Which means Collective Shout didn't have any legal weight behind their demands.

They're based out of Australia and so have the Australian porn laws behind them.

https://en.wikipedia.org/wiki/Pornography_in_Australia#Illeg...

> Some types of pornography (both real and fictitious) are technically illegal in Australia and if classified would be rated RC and therefore banned in Australia. This includes any pornography depicting violent BDSM, incest, paedophilia, zoophilia, certain extreme fetishes (such as golden showers) and/or indicators of youth (such as wearing a school uniform).

https://www.sydneycriminallawyers.com.au/blog/pornography-la...

https://www.kptlegal.com.au/resources/knowledge/pornography-...

Steam already has the ability to block certain countries and regions from buying specific products.

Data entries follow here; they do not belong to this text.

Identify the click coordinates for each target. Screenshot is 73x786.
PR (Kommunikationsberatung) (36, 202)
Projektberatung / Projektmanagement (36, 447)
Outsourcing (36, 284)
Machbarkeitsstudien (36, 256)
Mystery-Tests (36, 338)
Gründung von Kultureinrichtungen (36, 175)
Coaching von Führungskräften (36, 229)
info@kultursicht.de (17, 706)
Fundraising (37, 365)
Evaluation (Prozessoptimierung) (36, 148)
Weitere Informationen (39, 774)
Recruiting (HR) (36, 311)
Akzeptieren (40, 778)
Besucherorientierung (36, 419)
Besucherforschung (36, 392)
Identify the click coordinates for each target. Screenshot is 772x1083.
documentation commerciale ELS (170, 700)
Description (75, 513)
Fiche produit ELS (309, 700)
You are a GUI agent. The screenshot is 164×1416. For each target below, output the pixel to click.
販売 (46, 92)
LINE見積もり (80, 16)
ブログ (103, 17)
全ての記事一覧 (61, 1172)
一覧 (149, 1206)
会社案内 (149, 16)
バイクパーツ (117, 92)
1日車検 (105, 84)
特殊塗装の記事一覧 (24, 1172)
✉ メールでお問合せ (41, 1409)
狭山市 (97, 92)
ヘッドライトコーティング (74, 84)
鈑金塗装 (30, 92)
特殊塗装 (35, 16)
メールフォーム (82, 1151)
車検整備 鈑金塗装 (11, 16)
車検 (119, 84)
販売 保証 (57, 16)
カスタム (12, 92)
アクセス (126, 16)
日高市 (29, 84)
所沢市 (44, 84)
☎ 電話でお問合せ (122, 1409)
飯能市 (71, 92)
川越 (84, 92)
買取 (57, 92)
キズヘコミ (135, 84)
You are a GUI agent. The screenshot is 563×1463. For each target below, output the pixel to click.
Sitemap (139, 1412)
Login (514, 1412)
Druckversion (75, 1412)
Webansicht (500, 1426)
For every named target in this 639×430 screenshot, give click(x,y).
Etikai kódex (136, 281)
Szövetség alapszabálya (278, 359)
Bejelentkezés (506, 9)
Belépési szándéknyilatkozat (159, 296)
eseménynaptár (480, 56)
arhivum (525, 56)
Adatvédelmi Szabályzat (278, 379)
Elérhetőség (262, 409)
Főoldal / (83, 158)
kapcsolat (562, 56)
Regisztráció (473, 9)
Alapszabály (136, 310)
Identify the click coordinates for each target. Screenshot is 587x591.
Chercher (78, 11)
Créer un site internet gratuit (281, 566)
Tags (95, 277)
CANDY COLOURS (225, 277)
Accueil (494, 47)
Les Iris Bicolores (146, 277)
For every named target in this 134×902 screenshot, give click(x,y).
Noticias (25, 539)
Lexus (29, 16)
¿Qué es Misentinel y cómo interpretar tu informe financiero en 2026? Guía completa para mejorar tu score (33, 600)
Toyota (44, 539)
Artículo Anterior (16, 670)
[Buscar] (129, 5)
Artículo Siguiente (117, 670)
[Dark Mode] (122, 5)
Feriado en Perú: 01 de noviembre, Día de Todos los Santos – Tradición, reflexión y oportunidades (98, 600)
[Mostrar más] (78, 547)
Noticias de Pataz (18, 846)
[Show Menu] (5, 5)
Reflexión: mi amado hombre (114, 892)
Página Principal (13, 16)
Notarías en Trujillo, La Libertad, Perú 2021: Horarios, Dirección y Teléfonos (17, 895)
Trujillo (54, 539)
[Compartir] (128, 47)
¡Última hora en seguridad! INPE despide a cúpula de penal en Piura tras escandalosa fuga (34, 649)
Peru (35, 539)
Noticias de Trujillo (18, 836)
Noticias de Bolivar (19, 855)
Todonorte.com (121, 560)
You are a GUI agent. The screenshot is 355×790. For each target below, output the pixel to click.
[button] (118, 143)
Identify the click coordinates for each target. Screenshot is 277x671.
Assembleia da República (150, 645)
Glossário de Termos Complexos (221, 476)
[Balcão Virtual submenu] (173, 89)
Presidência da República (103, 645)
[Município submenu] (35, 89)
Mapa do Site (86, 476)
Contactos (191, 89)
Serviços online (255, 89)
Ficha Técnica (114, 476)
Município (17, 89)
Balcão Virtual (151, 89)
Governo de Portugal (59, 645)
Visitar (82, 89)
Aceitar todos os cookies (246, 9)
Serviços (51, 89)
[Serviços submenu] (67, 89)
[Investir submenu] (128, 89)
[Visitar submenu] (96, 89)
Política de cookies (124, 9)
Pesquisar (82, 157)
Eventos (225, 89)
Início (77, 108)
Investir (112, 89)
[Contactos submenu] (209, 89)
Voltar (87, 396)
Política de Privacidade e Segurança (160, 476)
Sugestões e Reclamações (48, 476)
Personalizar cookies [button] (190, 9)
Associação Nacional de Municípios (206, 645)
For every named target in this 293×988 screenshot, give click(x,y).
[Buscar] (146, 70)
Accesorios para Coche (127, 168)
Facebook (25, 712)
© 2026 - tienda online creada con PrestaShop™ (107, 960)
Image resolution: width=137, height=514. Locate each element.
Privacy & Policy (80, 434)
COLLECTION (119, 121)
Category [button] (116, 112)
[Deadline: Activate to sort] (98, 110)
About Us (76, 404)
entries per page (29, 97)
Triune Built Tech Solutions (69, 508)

IIRC many of the adult games were already banned in the German region for example.

If it was about the laws, at worst Valve could block Australian users from buying adult content and that would be it.

... and if Valve and Itch had blocked content that was illegal in Australia before Collective Shout weaponized the Australian laws, we wouldn't have heard about it beyond it showing up in https://en.wikipedia.org/wiki/List_of_banned_video_games_in_...

From the Valve rules:

    6. Content that violates the laws of any jurisdiction in which it will be available

1. Everything on your banned list that Steam sells was already banned in Australia (you can tell by looking it up on SteamDB and noticing it has "n/a" for the Australian price e.g. https://steamdb.info/app/2456420/)

2. Collective Shout aren't weaponising Australian laws in this case - those only apply in Australia. At best they could get games banned in Australia by drawing the state censor's attention to them. What Collective Shout did was weaponise American corporations fear of negative publicity by calling them repeatedly and threatening them with negative campaigning, and as a result got games banned in countries they don't live in, over and above the say-so of the people who do live in those countries, and the laws of those countries allowing them to purchase such games.

Of course - they've never invoked a legal justification. What they seem to be leaning on is basically "we can create bad press about you supporting payments for X", promising headlines like "MasterCard is paying for women to be beaten and raped!" or other sensational nonsense.